Stored data:

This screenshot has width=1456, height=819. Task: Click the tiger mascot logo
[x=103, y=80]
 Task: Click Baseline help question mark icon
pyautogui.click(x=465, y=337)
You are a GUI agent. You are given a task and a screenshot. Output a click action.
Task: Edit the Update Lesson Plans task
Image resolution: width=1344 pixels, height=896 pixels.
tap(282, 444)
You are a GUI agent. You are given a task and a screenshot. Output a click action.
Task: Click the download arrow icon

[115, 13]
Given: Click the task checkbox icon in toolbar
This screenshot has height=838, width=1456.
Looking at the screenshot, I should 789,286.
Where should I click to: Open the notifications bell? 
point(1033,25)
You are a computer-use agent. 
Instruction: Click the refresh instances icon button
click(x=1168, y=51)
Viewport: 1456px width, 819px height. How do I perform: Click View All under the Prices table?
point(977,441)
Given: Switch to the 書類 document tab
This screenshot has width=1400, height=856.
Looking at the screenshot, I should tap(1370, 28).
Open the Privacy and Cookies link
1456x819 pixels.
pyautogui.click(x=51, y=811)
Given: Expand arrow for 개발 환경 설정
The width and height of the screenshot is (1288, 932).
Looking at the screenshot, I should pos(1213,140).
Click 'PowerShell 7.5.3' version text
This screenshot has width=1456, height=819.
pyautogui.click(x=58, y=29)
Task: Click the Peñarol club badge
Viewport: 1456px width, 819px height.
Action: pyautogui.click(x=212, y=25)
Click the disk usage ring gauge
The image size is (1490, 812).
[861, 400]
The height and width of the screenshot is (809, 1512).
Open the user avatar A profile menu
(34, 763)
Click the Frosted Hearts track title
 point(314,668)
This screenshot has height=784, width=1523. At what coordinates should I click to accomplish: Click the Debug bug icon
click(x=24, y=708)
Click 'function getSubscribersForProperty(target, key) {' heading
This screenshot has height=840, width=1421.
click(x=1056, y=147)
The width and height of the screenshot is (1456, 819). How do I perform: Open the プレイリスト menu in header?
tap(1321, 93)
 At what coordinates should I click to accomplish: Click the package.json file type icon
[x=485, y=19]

## EXERCISE GOAL
Copy out the lines above, from the one holding "Click 'function getSubscribersForProperty(target, key)" through the final line, with no other lines.

## RESPONSE FOR THIS EXERCISE
Click 'function getSubscribersForProperty(target, key) {' heading
This screenshot has height=840, width=1421.
click(x=1056, y=147)
The width and height of the screenshot is (1456, 819). How do I perform: Open the プレイリスト menu in header?
tap(1321, 93)
 At what coordinates should I click to accomplish: Click the package.json file type icon
[x=485, y=19]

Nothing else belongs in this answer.